Reflecting this favourable backdrop, management expects revenue and adjusted earnings per share (EPS) to grow by 53.3% and 67.8%, respectively, this year. The management also expects its adjusted operating margin to expand by 60 basis points to 8.1%. Despite these impressive growth expectations, Celestica trades at a forward price-to-sales multiple of just 1.8 and a forward price-to-earnings multiple of 29.5. Given its robust growth outlook and reasonable valuation, I believe the stock is an excellent addition to a TFSA.
5N Plus
Another high-growth stock I believe is worth considering is 5N Plus (TSX:VNP), a leading producer of specialty semiconductors and performance materials for high-growth industries such as renewable energy, space, pharmaceuticals, medical imaging, and other industrial applications. The structural expansion of markets such as terrestrial renewable energy and space-based solar power is creating significant long-term growth opportunities for the company. With its expertise in manufacturing ultra-high-purity semiconductor materials, 5N Plus is well-positioned to benefit from these secular trends.

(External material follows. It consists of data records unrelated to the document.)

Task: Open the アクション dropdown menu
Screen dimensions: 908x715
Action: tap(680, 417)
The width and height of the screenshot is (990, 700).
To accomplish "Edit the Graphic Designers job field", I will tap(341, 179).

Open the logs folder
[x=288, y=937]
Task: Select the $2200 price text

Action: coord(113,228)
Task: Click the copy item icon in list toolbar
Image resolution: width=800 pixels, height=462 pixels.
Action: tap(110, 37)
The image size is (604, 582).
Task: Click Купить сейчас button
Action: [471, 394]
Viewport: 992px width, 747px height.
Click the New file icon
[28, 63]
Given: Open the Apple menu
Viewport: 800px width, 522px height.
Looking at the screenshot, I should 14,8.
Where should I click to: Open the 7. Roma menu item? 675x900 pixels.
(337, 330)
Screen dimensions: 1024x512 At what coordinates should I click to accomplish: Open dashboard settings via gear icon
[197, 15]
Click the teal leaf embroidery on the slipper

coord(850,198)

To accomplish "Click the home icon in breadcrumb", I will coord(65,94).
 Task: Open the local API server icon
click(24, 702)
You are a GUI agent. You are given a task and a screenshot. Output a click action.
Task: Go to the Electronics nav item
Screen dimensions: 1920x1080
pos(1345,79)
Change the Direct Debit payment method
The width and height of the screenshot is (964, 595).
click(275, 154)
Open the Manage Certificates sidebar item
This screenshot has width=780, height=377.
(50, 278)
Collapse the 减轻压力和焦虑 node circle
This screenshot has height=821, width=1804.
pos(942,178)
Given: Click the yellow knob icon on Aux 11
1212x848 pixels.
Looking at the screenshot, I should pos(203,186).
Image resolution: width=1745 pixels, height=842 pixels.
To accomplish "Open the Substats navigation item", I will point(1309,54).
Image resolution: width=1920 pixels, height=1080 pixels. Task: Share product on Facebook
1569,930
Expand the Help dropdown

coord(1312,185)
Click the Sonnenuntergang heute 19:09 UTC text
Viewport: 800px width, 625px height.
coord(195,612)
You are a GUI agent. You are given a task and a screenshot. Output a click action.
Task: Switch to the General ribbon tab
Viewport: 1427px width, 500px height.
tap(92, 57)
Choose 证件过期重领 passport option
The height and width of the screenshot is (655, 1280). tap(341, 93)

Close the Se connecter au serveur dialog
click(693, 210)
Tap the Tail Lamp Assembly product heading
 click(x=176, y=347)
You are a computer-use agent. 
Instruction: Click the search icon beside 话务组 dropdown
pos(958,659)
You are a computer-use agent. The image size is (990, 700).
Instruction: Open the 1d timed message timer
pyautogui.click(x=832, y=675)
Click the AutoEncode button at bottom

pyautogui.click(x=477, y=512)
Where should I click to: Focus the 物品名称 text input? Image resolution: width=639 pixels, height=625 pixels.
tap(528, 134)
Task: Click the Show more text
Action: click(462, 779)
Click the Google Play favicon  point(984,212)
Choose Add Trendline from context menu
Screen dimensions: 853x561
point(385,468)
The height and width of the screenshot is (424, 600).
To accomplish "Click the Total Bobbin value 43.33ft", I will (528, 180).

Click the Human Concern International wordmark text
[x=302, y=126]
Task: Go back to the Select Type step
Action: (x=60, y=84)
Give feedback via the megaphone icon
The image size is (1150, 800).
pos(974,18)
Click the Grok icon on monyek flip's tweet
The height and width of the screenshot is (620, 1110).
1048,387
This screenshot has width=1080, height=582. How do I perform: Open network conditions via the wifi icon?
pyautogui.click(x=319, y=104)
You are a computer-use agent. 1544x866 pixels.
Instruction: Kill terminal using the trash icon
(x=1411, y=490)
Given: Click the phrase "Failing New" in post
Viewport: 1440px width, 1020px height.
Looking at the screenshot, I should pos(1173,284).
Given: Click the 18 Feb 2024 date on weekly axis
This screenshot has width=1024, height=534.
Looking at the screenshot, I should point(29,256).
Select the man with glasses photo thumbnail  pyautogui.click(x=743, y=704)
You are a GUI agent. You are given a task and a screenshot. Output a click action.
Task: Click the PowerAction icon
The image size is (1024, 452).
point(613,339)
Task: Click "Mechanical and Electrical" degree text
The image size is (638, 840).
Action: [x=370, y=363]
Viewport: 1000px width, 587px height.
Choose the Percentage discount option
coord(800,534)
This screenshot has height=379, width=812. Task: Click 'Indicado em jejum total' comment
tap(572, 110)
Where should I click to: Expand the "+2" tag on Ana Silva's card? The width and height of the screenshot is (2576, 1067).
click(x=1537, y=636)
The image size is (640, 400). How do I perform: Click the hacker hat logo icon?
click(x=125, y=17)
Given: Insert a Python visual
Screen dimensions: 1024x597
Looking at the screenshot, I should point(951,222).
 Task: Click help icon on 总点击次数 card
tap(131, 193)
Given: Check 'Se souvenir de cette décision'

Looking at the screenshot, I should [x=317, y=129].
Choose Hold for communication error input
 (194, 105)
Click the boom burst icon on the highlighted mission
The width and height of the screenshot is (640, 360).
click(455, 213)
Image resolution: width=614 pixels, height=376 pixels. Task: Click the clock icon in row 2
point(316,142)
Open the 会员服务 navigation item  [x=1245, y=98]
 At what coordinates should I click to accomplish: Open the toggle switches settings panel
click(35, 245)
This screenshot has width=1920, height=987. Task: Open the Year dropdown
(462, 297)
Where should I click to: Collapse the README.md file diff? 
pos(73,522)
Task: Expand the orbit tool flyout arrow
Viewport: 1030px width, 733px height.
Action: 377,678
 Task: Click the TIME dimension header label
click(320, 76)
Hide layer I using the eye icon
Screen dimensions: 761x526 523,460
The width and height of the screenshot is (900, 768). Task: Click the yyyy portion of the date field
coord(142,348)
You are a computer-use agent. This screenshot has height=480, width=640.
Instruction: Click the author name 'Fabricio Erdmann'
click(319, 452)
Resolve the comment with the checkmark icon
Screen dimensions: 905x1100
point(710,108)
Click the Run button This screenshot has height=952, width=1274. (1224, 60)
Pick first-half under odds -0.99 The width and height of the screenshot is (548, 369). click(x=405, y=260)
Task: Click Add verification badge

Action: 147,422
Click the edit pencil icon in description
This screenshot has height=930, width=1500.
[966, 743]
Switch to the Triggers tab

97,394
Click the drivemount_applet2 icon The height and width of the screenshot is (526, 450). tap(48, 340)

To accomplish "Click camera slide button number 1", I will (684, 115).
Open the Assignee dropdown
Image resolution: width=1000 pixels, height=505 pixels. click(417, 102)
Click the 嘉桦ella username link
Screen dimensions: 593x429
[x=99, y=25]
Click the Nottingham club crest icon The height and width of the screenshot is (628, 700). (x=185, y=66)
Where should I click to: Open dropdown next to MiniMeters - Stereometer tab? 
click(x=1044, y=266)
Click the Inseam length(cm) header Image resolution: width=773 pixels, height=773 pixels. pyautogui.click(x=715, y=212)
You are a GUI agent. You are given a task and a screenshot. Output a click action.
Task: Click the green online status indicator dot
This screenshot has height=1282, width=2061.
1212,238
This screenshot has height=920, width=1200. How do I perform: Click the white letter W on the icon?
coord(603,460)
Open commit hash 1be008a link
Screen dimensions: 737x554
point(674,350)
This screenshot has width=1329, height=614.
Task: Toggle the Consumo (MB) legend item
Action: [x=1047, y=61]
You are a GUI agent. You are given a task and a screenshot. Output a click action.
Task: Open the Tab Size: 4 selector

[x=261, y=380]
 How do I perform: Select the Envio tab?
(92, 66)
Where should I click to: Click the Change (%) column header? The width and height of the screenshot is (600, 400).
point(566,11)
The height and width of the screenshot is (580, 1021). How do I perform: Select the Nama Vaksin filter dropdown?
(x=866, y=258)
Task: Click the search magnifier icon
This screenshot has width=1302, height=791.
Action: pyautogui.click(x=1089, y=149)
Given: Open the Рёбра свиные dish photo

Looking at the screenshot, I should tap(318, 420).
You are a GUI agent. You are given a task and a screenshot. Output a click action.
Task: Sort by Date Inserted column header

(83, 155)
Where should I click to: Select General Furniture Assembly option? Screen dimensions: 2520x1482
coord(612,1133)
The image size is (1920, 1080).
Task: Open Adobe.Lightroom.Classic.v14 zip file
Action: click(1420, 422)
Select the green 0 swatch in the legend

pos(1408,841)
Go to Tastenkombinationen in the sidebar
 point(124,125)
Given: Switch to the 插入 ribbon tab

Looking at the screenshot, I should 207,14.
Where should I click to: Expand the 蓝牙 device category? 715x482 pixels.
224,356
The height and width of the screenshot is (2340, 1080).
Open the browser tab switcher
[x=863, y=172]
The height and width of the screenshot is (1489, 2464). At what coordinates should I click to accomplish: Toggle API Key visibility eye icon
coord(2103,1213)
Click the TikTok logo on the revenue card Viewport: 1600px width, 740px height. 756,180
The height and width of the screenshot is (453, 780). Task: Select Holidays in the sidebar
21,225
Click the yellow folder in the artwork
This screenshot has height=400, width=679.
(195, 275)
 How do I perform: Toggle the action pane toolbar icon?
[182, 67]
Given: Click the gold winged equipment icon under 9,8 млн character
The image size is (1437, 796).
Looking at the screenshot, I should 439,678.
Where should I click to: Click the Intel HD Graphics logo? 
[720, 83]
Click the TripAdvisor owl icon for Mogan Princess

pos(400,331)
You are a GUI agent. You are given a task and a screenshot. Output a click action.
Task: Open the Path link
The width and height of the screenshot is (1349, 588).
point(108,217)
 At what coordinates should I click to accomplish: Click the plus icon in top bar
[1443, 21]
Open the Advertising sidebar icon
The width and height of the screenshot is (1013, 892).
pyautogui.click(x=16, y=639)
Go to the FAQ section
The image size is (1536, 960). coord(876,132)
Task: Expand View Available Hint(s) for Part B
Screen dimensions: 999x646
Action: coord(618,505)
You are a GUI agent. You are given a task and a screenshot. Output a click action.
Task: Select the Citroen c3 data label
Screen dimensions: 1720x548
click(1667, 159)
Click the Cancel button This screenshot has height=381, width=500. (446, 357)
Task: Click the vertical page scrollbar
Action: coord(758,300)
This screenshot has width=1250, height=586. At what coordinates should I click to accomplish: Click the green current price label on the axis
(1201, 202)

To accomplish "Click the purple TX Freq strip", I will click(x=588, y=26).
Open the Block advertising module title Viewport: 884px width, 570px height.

The company is also investing in expanding its production capabilities. This year, it expects to increase solar cell production capacity at its AZUR SPACE Solar Power GmbH facility by 25%. In addition, 5N Plus has secured a US$18.1 million grant from the U.S. government to enhance its germanium recycling and refining operations at its St. George, Utah, facility. This investment will strengthen its ability to meet the rising demand for germanium-based technologies across the United States.
Supporting its strong outlook, 5N Plus ended the first quarter with a backlog of $434.4 million, equivalent to approximately 336 days of annualized revenue — 68 days higher than a year ago. This healthy order book provides strong revenue visibility and reflects sustained demand across its core end markets. Backed by favourable industry trends, expanding production capacity, and strong customer demand, I believe 5N Plus is well-positioned to deliver attractive long-term returns.